> _Aim of the exercise_
Consider the listing below. Extract exactly the lines from the line containing "Instruction: Click the 2667" to the line containing "Click the FC", both included.

> _Dataset content_
※ ※ ※

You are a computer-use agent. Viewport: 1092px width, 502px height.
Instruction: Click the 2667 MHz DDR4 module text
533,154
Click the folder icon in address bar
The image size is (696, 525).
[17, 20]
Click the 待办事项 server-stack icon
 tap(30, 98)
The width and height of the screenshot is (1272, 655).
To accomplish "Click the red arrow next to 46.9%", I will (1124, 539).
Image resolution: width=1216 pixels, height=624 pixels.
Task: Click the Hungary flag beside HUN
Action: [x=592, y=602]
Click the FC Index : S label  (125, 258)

※ ※ ※

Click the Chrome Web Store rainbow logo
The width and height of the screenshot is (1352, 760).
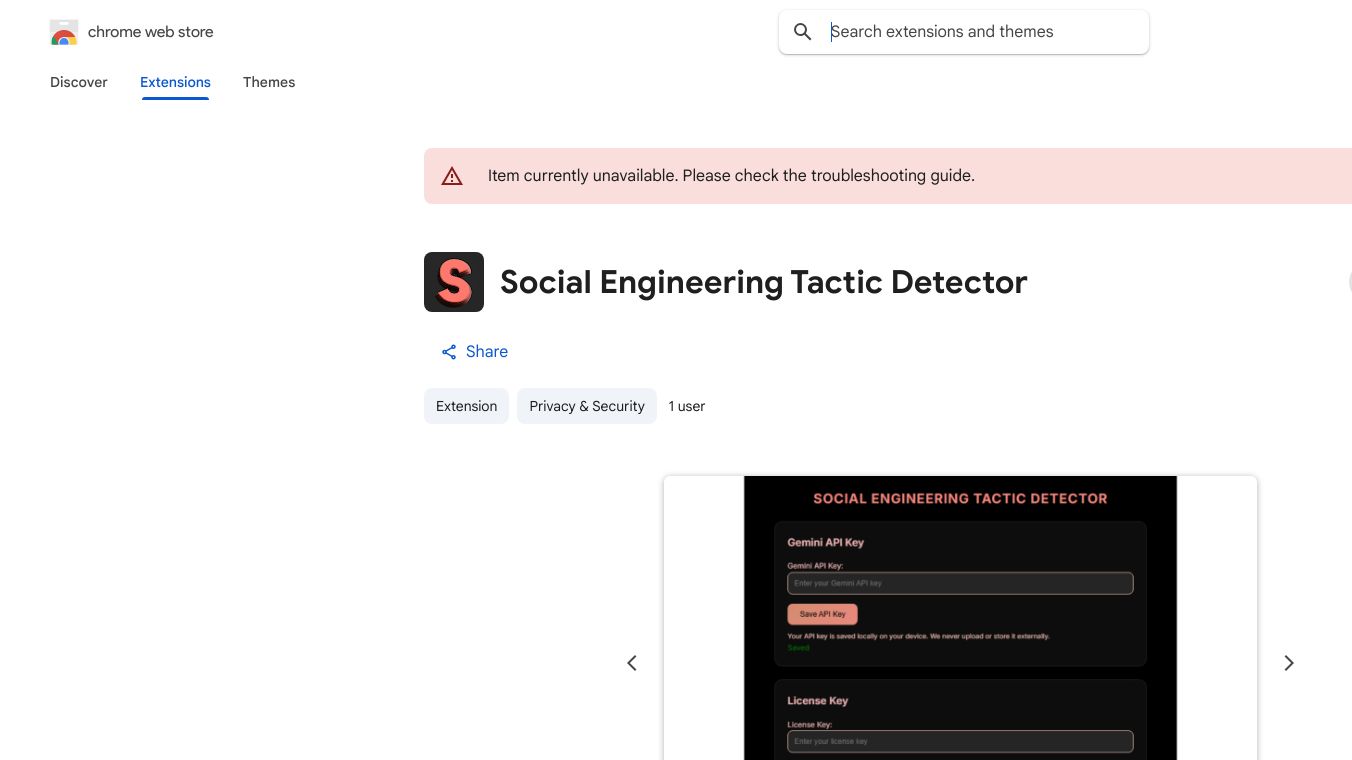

※ ※ ※

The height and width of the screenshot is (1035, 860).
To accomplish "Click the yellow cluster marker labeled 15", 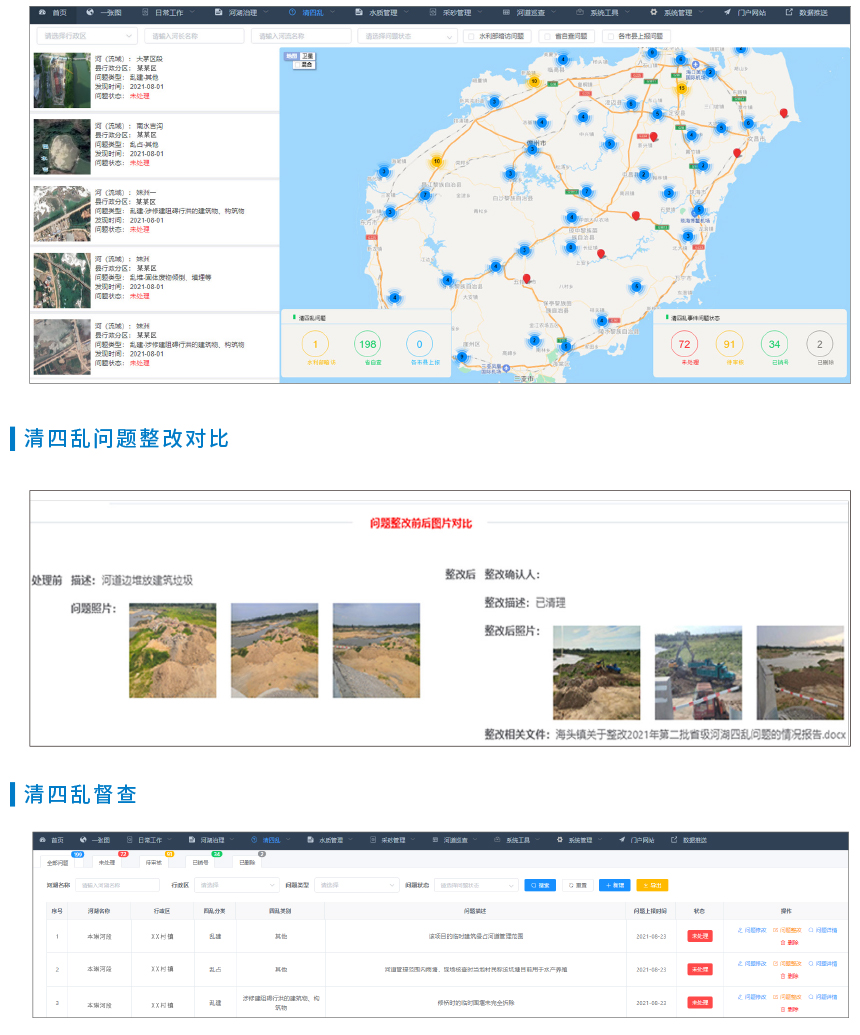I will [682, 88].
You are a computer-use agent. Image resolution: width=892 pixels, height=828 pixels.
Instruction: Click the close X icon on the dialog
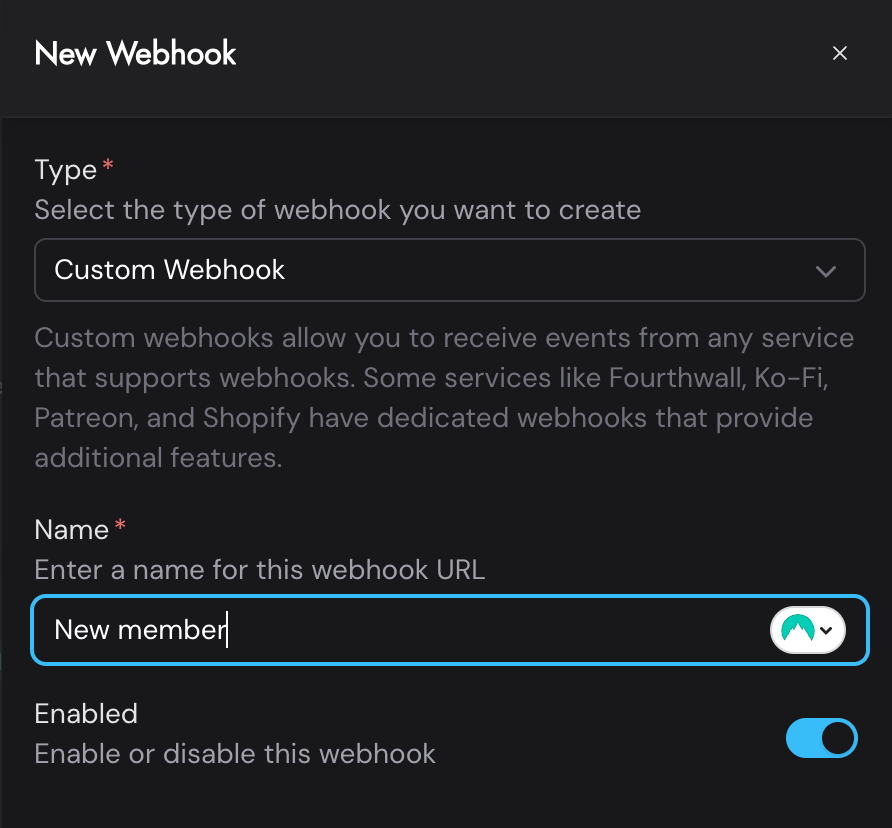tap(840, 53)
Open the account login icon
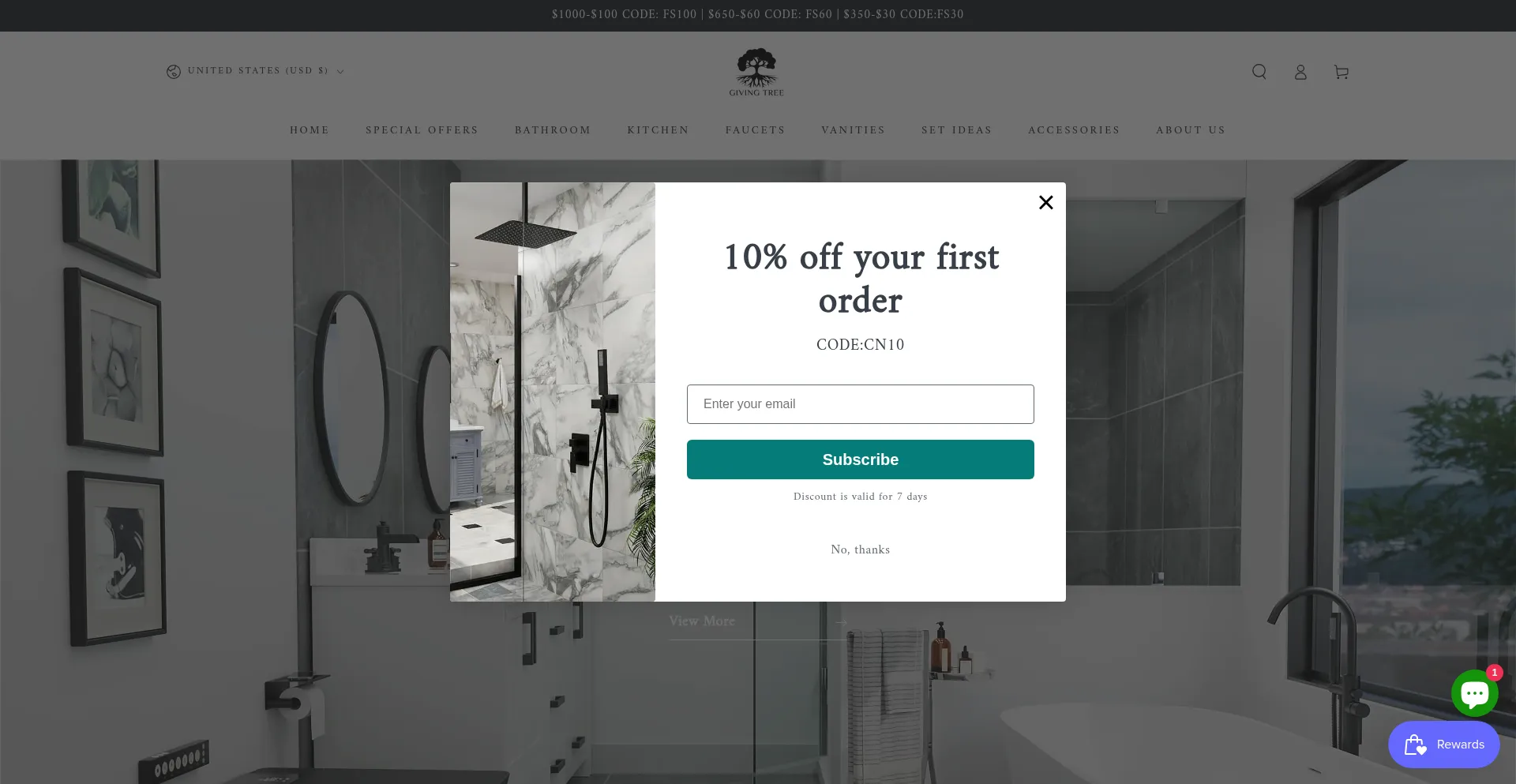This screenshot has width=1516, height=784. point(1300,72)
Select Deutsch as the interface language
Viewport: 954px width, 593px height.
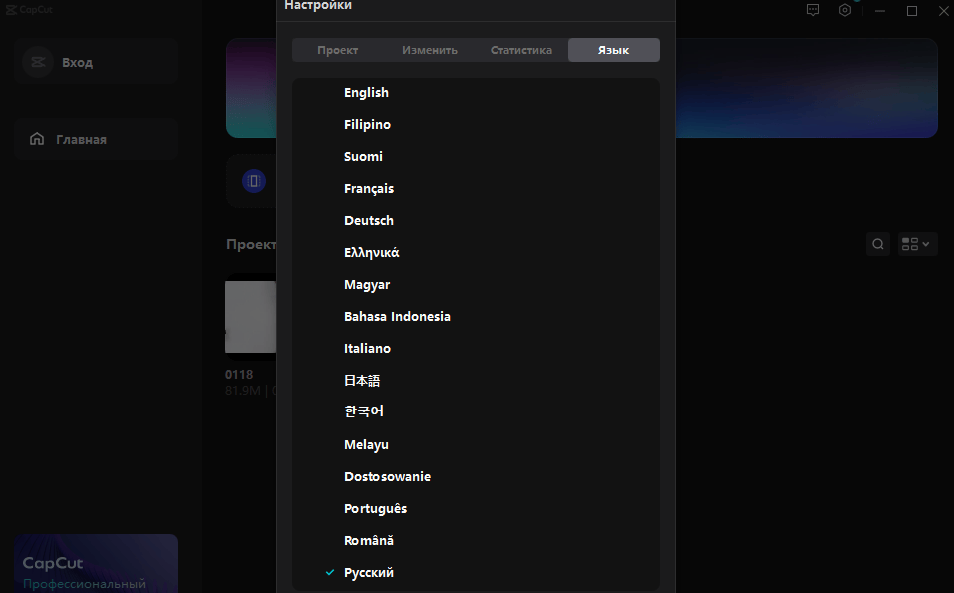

※ ※ ※

> _Exercise solution_
Instruction: Click the 2667 MHz DDR4 module text
533,154
Click the folder icon in address bar
The image size is (696, 525).
[17, 20]
Click the 待办事项 server-stack icon
 tap(30, 98)
The width and height of the screenshot is (1272, 655).
To accomplish "Click the red arrow next to 46.9%", I will (1124, 539).
Image resolution: width=1216 pixels, height=624 pixels.
Task: Click the Hungary flag beside HUN
Action: [x=592, y=602]
Click the FC Index : S label  (125, 258)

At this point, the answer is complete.